No more gray zone
August 16, 2013The United States had plenty of rhetoric in reaction to Wednesday's (14.08.2013) horrific military crackdown in Egypt - adding its voice to a chorus that consisted of just about every major government and international organization in the world.
"The United States strongly condemns the steps that have been taken by Egypt's interim government and security forces," President Barack Obama said at his vacation home in Massachusetts on Thursday. "We deplore violence against civilians. We support universal rights essential to human dignity, including the right to peaceful protest."
But, as many newspapers have already pointed out, that won't quite do. Hundreds of people were massacred. The London Times said that "quiet acquiescence will be interpreted across the Muslim world as tacit support," while the New York Times demanded that the US suspend the $1.3 billion (1 billion euros) in annual aid to the Egyptian military.
But Washington has consistently avoided describing Morsi's ouster as a coup, a move that would automatically force Congress to stop the cash.
Paul Rogers, global security consultant at UK think tank Oxford Research Group, spelt out the US dilemma. "The real problem for the US government is that it really is conflicted," he told DW. "It would have preferred the Muslim Brotherhood not to have won the Egyptian election last year. It would prefer a much more pro-Western government, even if that is one where essentially the power lies with the military."
As Rogers points out, maintaining support for the Egyptian generals may be counterproductive in the long run. "If support for the military involves the kind of violence we've seen, with the high likelihood of a radicalizing impact over the long term, then this is actually very damaging for American interests," he said. "What they want is for the military and the secularists to have sufficient control, but not at the risk of the violence we've seen."
Slow-moving animal
Either way, doing nothing is also a policy, and also has an impact. Tarek Radwan, associate director at the Washington-based think tank the Atlantic Council, thinks the US reaction to events in Egypt has been pathetic. "At this point, even those within the administration recognize that their policies - whether it's their aid policy or their attachment to their tools of leverage - these have all been an abject failure, as evidenced by the events," he told DW. "It's almost as if the US is constantly one step behind. It's a very slow-moving animal when it comes to Egypt."
Edward Turzanski, senior fellow of the US-based Foreign Policy Research Institute, is equally scathing. "This isn't the first time in the Obama administration when we've seen inconsistency in policy lapse into incoherence," he told DW. "We had the same situation in Syria, where for the first five months President Obama and Secretary of State Clinton both insisted that [Syrian President Bashar al-] Assad was a reformer.
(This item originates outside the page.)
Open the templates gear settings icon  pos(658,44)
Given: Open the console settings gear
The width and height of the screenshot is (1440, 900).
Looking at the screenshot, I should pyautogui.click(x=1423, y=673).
And in the end there were just too many bodies to ignore."
Radwan also had little time to spare for Obama's pledge to suspend joint military exercises with Egypt. "This is something that might have been a point of leverage before all this happened," he said. Essentially, says Radwan, the US missed its chance on July 3, when Morsi was ousted. "The easiest thing to do, that would have had the least negative impact on the relationship, would have been to call what had happened a coup, and suspend aid to Egypt then. That would have at least showed the generals that the US was serious about its positions."
No more gray zone
Other commentators agree that the US lack of influence now is all down to its inactivity in early July. "The US has got itself into a bit of a spiral because it did not condemn the coup for what it was early on," Maza Azzam, Middle East expert at UK think tank Chatham House, told DW. "The fact that it was reluctant to do so gave the green light to the military to carry out the repressive and brutal measures against protesters."
Moreover, she dismissed US complaints that it had no leverage in the country. After all, Egypt is the second largest recipient of US aid after Israel. "[Cutting aid] would be a tremendous blow, because I don't think the military regime or its supporters want to be isolated from the United States or the European Union," she said. "So it would be a major political, financial, and psychological blow to them. The leverage is there, and others would follow suit."
The last leverage
But Turzanski takes a much bleaker view, because Egypt's significance, specifically in its relations with Israel, makes the dilemma that much more complex. "It's the largest Arab Muslim state. It is the lynchpin of what had been American policy in the Middle East, and the Camp David accords, which ended hostilities between Egypt and Israel, are critical," he said. "So the concern for the US is that Egypt not become adversarial to Israel or American interests."
He also believes that it is all too possible that if the US does not finance Egypt's military, then the Gulf States, or even Russia, would be more than happy to fill the void. "No one has talked about this openly, and this is very much the worst case scenario, but I think that the Russians have been insistent on preserving Assad against the Islamists," he said. "What would it take for Putin to say to the Egyptian military, 'Listen, if the Americans have had their fill of you, we haven't.'"
Turzanski compares the suspension of aid to the threat of using nuclear weapons. "The efficacy of it is: 'I have it, don't push me too far, so that I have to use it.' The value is in the threat, not its use, because once it's used, the world has changed, and we have no idea what is going to happen."